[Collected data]
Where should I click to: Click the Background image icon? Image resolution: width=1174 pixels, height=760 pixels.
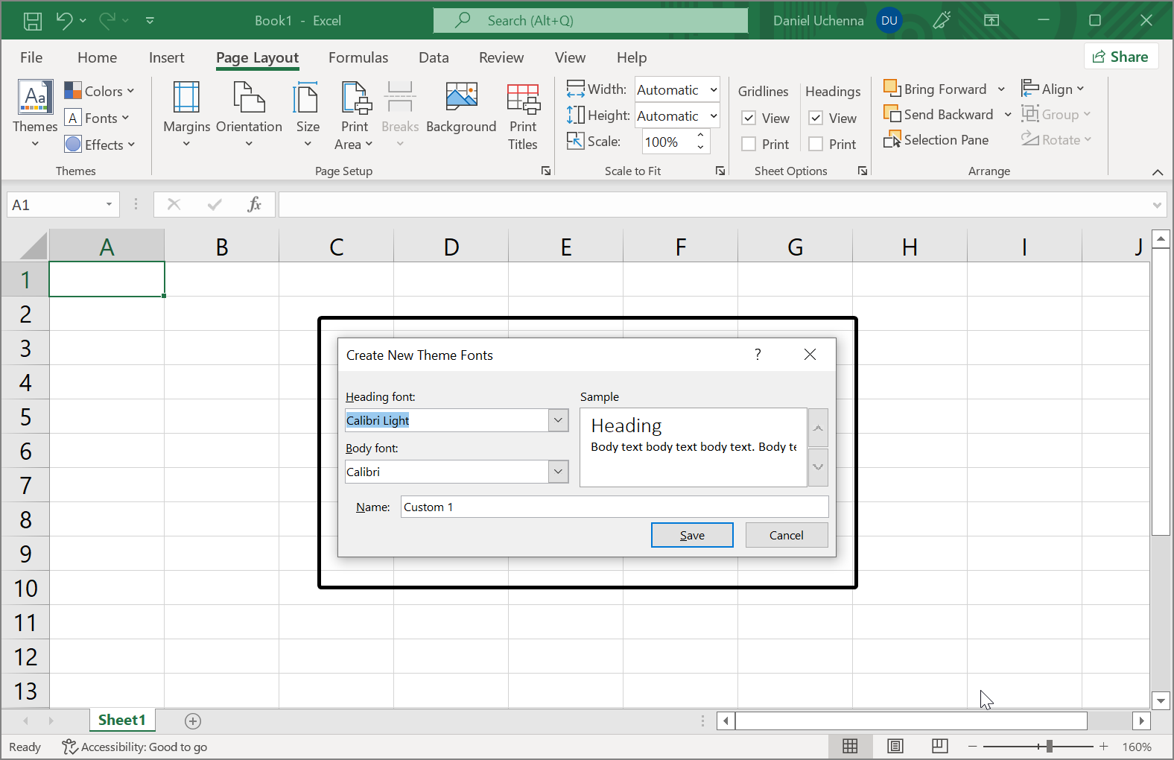coord(461,98)
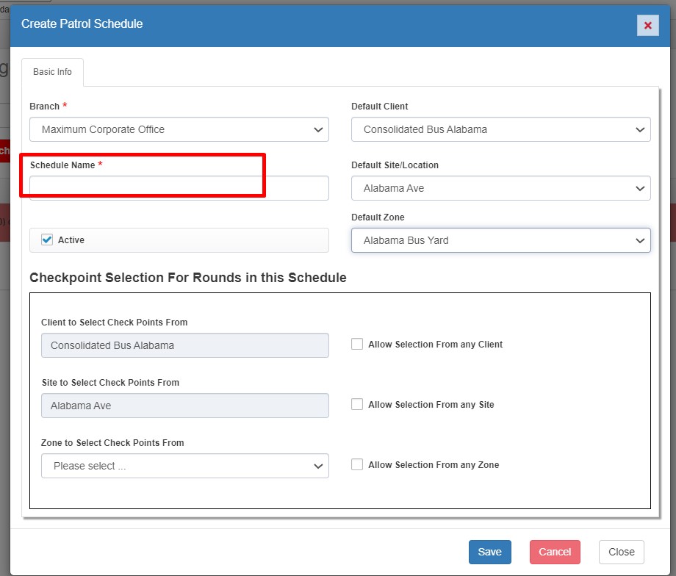Screen dimensions: 676x576
Task: Click the red Cancel button
Action: tap(555, 552)
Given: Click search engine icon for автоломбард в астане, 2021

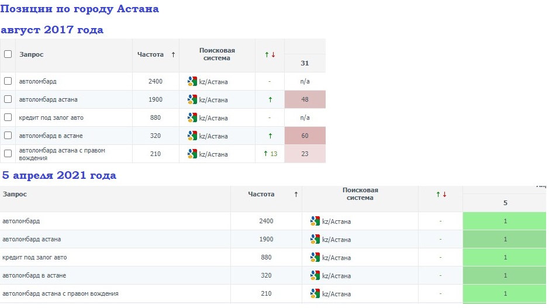Looking at the screenshot, I should (x=315, y=275).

» Exercise brief
Reproduce these records exactly, but not the pictures.

» Response area
Where should I click to: Click the Background image icon? Image resolution: width=1174 pixels, height=760 pixels.
coord(461,98)
Screen dimensions: 676x576
Task: Click the red Cancel button
Action: tap(555, 552)
Given: Click search engine icon for автоломбард в астане, 2021

Looking at the screenshot, I should (x=315, y=275).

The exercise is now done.